Sur le plan juridique, le Conseil d’État lui-même affirme que cette exigence de continuité écologique créée par la loi de 2006 ne figure pas dans la directive-cadre européenne sur l’eau : sur ce sujet, comme sur d’autres, spécialement lorsqu’il s’agit de questions environnementales, la France va au-delà des exigences européennes.
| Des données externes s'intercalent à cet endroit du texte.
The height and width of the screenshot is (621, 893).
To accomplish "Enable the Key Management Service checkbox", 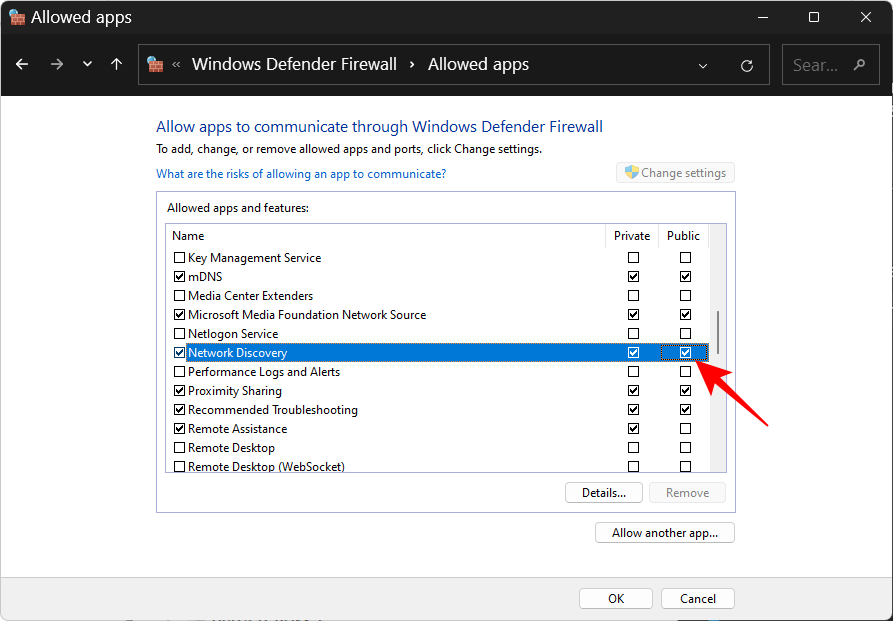I will [180, 257].
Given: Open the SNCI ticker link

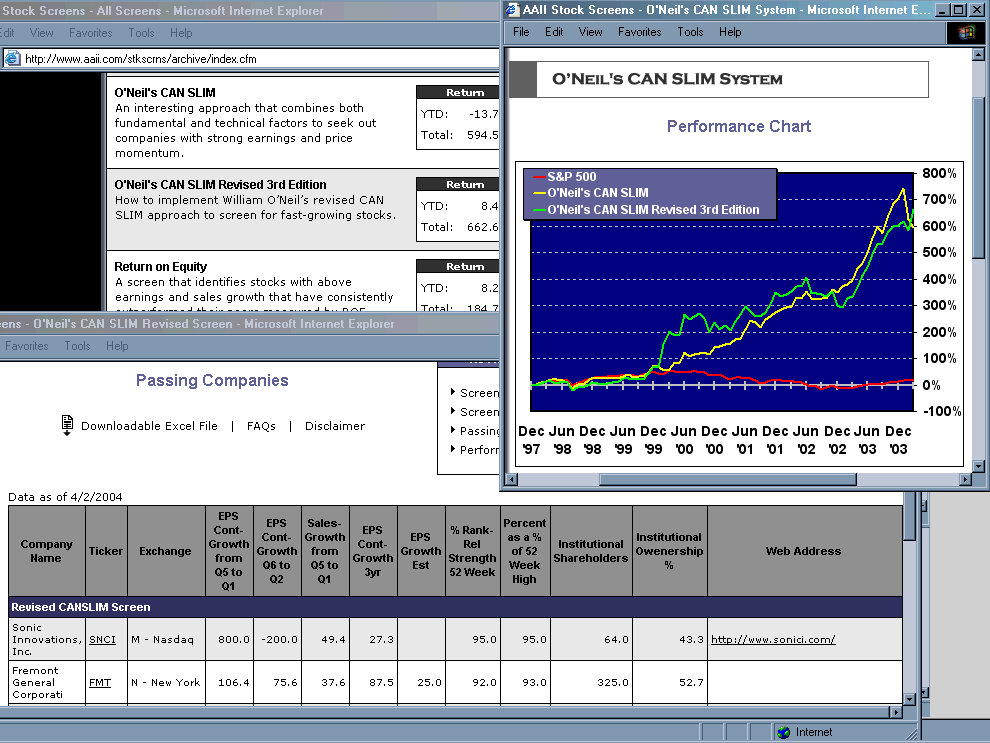Looking at the screenshot, I should pos(101,639).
J’attire votre attention, monsieur le secrétaire d'État, sur les conséquences socio-économiques particulièrement lourdes d’une application stricte de la loi LEMA, qui entraînerait la suppression de la plupart des usages existants sur les cours d’eau. Le principe de continuité écologique interdit la pratique des réserves d’eau pourtant encouragée auprès des particuliers et dans de nombreux secteurs d’activité comme le tourisme, l’agriculture, l’industrie et l’énergie. En période estivale, la suppression des seuils et des barrages des cours d’eau existants est une catastrophe pour le maintien des berges de nos rivières.

En conséquence, il serait utile et urgent de rendre prioritaire la lutte contre la pollution chimique de l’eau et d’assouplir le principe de continuité écologique en autorisant les barrages existants, même s’il faut les aménager pour les passes à poissons. Il convient également de préserver l’équilibre des usages, de mettre à profit les potentialités socio-économiques résultant de l’aménagement des cours d’eau et, enfin, d’assurer à la loi LEMA ainsi modifiée une application identique sur l’ensemble du territoire.
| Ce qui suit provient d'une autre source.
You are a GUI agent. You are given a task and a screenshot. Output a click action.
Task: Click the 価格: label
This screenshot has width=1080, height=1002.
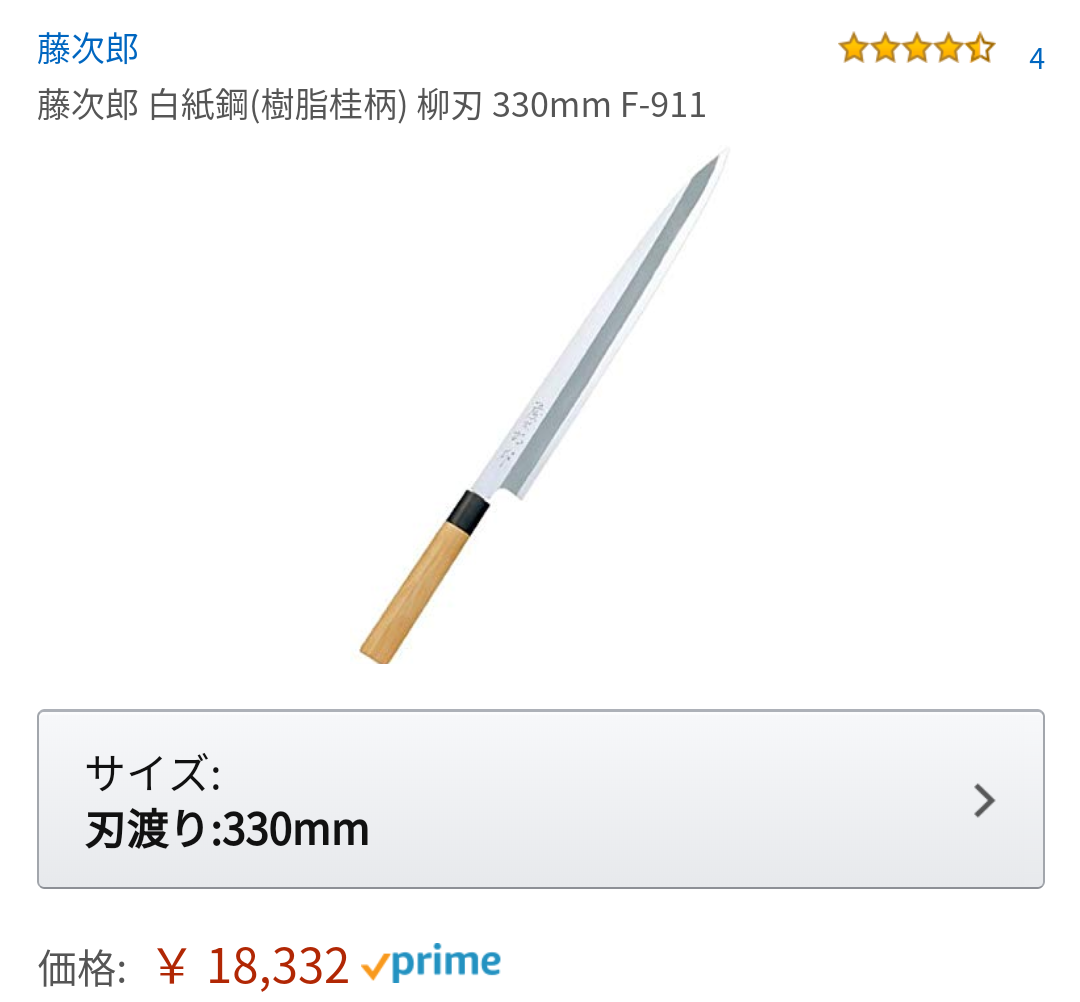[82, 968]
Le Cher est un département rural que la crise n’épargne pas et où les politiques agricole, touristique et d’aménagement du territoire sont très importantes. À l’heure où l’argent est rare, pourquoi gaspiller autant de millions d’euros pour casser les retenues et les barrages qui ont été réalisés voilà quarante ans afin de réguler le débit des cours d’eau et éviter de grandes inondations ?

Dans ce contexte, monsieur le secrétaire d'État, de quelle manière le Gouvernement envisage-t-il de répondre à ces préoccupations légitimes ?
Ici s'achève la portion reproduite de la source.